Supplied data |
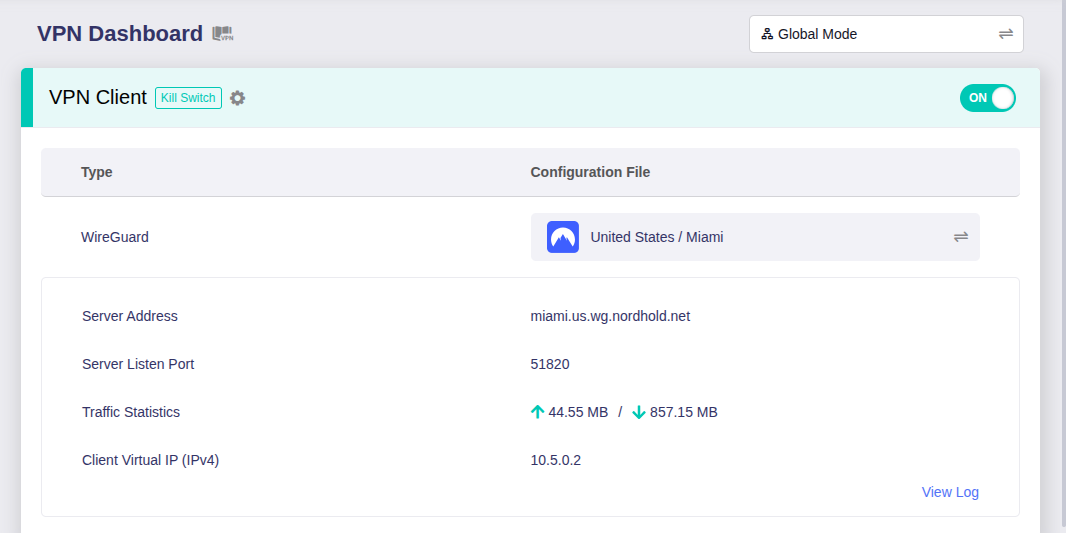The height and width of the screenshot is (533, 1066).
Task: Turn off the VPN Client ON switch
Action: [x=987, y=98]
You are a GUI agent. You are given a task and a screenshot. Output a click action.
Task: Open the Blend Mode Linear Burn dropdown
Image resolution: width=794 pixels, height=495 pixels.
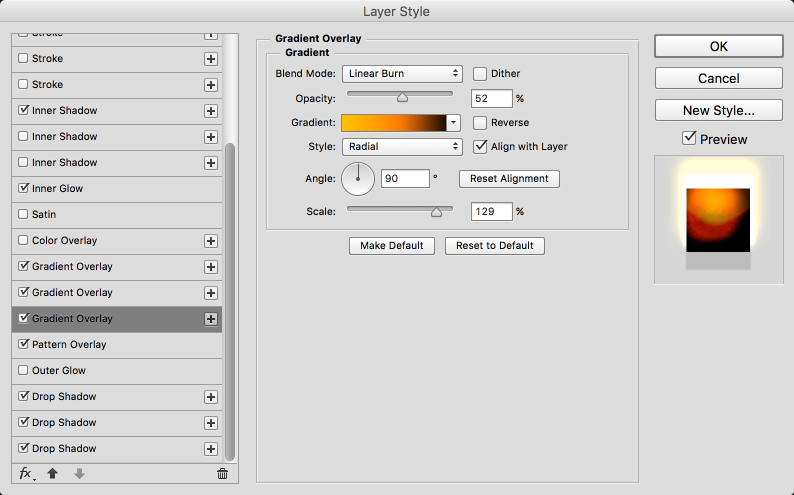point(402,74)
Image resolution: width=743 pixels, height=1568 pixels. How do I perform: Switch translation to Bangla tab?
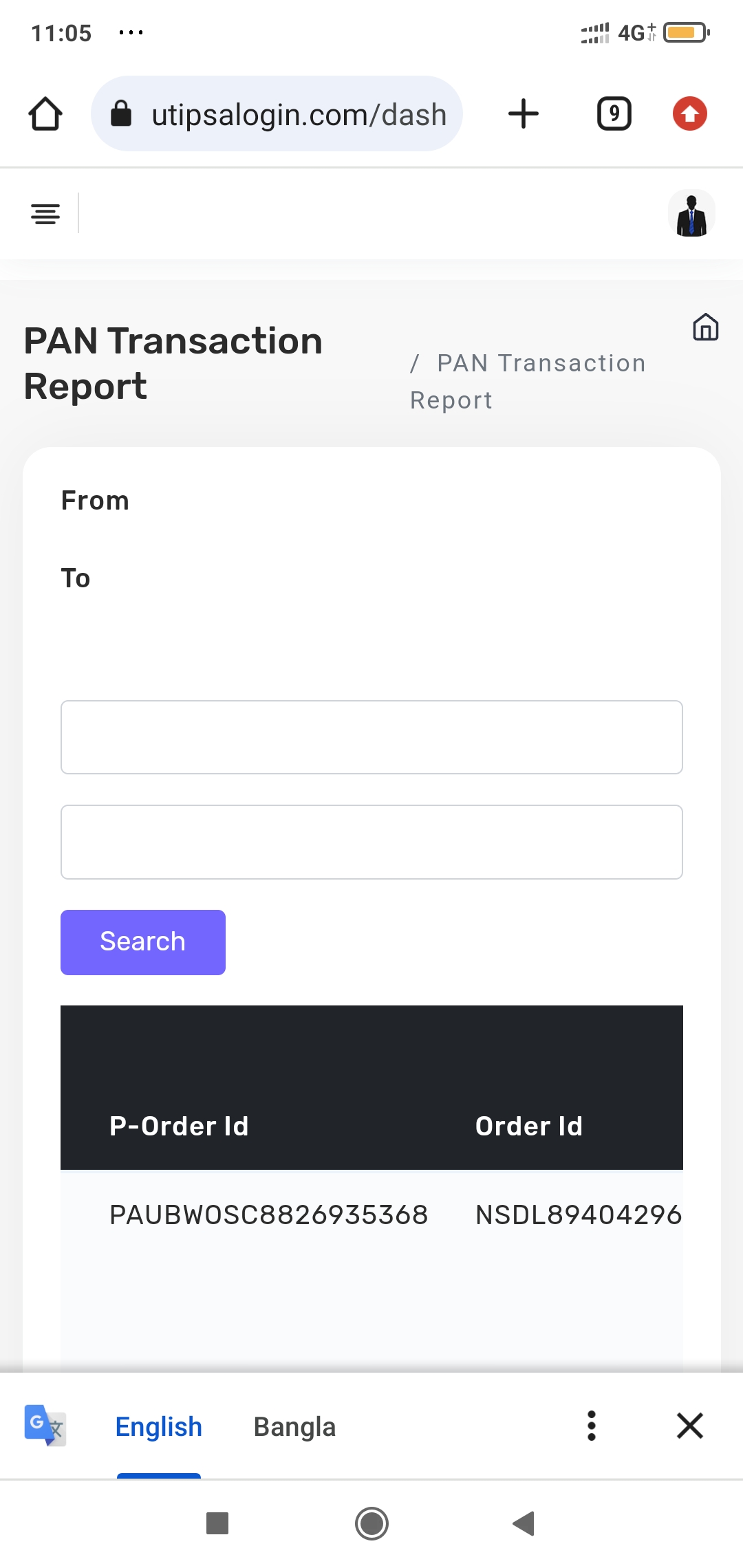294,1427
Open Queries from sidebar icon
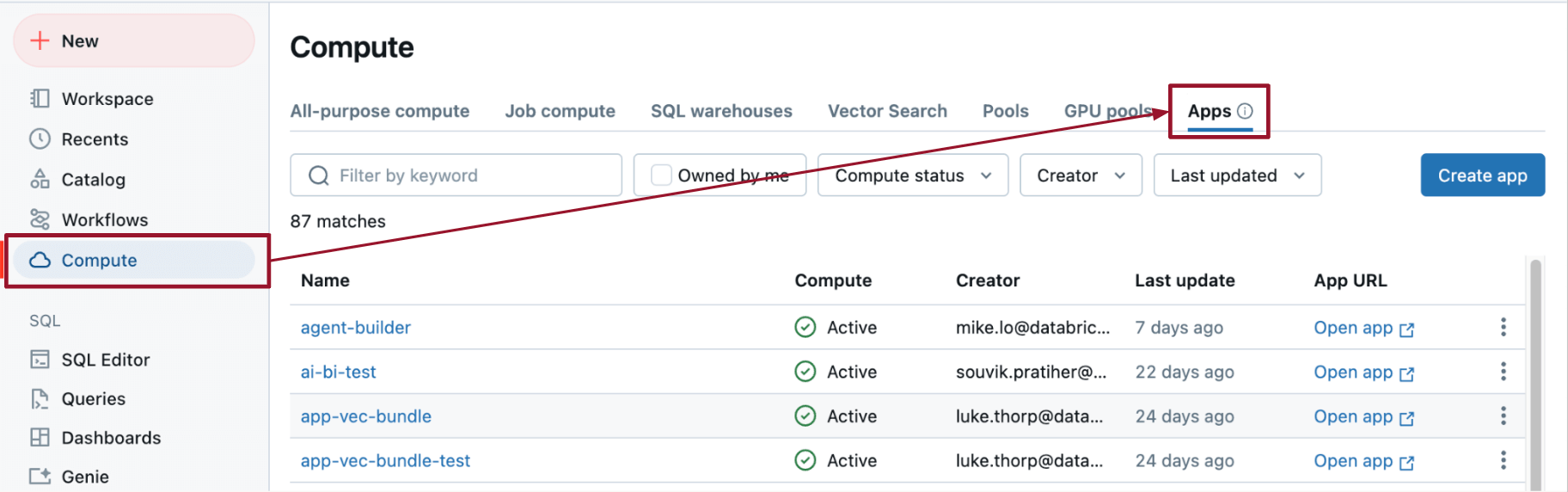This screenshot has width=1568, height=492. point(40,399)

Problem details |
Restrict the output to the lines from the one with "Image resolution: width=794" through the last line of the material above. Print them exactly, leaving out every picture.

Answer box |
Image resolution: width=794 pixels, height=495 pixels.
point(402,74)
Image resolution: width=743 pixels, height=1568 pixels. How do I perform: Switch translation to Bangla tab?
294,1427
Open Queries from sidebar icon
This screenshot has width=1568, height=492. point(40,399)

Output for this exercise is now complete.